Sul mercato e sull'acquisto di Sanchez: «Nei mesi precedenti capivo che ci mancava imprevedibilità. Appena ho individuato il giocatore giusto, sono andato deciso su di lui. Lo volevo già quest’estate, ma aveva un’offerta da categoria superiore. Con Damiano Pozzessere, in una sola sera, siamo riusciti a convincerlo e chiudere l’accordo. Con Alboni, dal Sangiuliano in Serie D, e Gori, del 2007, sono state altre buone acquisizioni: il mister ha avuto fiducia e stanno rendendo bene. Ma il lavoro non finisce qui».
Righi ha anche fatto chiarezza su alcune dinamiche di mercato: «Spesso il nome del Taranto viene utilizzato dai procuratori per alzare il prezzo di un giocatore destinato altrove. Molti tifosi leggono i nomi e pensano che ci siano stati rifiuti, ma in realtà spesso non c’è mai stato un reale interesse».

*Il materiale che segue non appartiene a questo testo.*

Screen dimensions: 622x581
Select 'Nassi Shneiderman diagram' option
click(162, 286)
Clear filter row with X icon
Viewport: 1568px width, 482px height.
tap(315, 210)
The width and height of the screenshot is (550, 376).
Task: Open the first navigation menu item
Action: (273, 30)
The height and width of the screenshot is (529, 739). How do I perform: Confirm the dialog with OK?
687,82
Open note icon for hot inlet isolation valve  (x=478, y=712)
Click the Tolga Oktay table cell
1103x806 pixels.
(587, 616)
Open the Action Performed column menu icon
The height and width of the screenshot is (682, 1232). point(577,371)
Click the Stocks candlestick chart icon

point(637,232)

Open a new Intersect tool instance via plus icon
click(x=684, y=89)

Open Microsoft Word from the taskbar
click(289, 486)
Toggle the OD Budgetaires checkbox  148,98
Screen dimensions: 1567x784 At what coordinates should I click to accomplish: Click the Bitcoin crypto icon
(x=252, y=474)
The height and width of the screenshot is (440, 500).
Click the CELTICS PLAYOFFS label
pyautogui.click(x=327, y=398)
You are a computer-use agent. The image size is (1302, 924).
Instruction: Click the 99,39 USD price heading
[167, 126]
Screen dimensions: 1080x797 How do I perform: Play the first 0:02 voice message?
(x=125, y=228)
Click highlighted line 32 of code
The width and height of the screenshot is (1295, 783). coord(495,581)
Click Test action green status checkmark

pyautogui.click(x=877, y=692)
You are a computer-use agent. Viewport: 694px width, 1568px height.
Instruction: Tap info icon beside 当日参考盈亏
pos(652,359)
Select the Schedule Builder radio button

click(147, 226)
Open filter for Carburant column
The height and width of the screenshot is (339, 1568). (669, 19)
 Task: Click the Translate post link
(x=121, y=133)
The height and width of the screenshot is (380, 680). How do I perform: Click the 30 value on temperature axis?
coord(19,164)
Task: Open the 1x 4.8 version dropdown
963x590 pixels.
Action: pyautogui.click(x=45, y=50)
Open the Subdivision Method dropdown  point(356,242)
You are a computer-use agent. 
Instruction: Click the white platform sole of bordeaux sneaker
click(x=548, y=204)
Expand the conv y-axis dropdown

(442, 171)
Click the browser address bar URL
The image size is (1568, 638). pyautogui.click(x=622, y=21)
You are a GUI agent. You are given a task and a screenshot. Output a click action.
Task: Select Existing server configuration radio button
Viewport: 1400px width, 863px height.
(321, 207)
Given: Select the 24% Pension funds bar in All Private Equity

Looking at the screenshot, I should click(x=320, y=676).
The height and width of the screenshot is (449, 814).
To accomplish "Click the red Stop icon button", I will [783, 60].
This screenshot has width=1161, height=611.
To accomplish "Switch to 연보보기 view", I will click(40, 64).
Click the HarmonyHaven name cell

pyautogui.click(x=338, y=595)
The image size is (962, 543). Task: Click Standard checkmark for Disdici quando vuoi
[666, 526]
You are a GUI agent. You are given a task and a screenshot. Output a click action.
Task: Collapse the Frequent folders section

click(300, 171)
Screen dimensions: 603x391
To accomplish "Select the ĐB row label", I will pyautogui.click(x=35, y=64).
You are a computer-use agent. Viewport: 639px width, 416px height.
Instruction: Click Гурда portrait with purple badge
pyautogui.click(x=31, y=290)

Sull’approccio caratteriale alla stagione: «Abbiamo scelto una linea tosta fin dal primo giorno. I cognomi sono belli negli album, ma in campo contano solo le prestazioni. Abbiamo avuto la fortuna di lavorare con giocatori intelligenti, capaci di capire subito che il lavoro duro è l’unica strada».
Riguardo alla concorrenza: «Non è giusto dire che il campionato delle altre squadre è deludente. Tutti gli staff tecnici, i calciatori e le società stanno facendo bene. È normale che ci sia frustrazione nei tifosi che non vedono la propria squadra davanti, ma questo è il calcio».
Sui festeggiamenti post Spinazzola: «Sono contento per la città e per i tifosi, perché due anni di sofferenza meritano soddisfazioni. Ma non possiamo permettere che la squadra si sieda davanti ai festeggiamenti: dobbiamo concentrazione sul nostro unico obiettivo, vincere il campionato. Domenica c’è la partita fondamentale col Polimnia».
Righi ha poi espresso un desiderio in vista delle 37esima giornata che vedrà l'incontro tra Brindisi e Taranto: «Mi piacerebbe un Brindisi-Taranto simile a Barletta-Martina di domenica, con migliaia di tifosi e colori in tribuna. Vorrei rimanere imbattuto: usare il termine “anno degli invincibili” può far arrabbiare i tifosi avversari (Sorride, ndr), mi piacerebbe mantenere questa cosa insieme alla vittoria del campionato».
Infine, una riflessione sulle proprietà e sull’impegno economico: «Dobbiamo essere fortunati a vivere questa stagione, con proprietà che non stanno lesinando alcuno sforzo. Brindisi, vale per il Taranto. Se non c’è chi mette la benzina nella macchina, la macchina non parte. L’insoddisfazione per un risultato fa male, ma dobbiamo ricordarci di questo e apprezzare chi investe senza avere ritorni immediati».